:: Data listing
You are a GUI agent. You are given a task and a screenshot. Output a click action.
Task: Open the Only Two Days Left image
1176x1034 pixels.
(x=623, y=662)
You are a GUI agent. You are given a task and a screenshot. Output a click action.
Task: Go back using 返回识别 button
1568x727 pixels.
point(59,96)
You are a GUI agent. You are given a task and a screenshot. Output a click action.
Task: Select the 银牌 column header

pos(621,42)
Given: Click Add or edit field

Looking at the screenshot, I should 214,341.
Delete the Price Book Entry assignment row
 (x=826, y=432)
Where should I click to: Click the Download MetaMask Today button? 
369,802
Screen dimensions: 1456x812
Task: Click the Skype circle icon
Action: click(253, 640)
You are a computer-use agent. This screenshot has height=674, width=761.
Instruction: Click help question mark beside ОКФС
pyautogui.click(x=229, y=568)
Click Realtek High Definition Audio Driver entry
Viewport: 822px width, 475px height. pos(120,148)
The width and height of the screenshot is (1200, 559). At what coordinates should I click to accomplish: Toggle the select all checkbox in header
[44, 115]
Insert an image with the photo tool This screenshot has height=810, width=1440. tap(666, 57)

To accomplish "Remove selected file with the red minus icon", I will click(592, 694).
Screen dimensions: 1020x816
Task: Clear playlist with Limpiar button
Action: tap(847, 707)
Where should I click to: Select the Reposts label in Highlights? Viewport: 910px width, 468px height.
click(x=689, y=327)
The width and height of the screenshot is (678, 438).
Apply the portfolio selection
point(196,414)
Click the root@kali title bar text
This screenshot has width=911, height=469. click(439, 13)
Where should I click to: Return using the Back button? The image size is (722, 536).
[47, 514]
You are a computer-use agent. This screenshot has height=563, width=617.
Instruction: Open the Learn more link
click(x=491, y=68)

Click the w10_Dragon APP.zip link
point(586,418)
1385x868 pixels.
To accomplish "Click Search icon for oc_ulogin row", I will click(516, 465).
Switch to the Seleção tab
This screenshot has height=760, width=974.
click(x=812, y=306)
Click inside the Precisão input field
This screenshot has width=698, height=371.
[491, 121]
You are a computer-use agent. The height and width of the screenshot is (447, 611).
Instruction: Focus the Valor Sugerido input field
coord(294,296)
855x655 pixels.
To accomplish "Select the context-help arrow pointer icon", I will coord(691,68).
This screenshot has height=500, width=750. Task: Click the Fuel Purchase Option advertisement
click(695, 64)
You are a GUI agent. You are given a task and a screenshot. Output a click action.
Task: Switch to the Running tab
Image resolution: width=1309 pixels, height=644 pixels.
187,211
::::
What this task involves →
Report all lines above with "Switch".

Solution to this exercise →
Switch to the Seleção tab
Task: Switch to the Running tab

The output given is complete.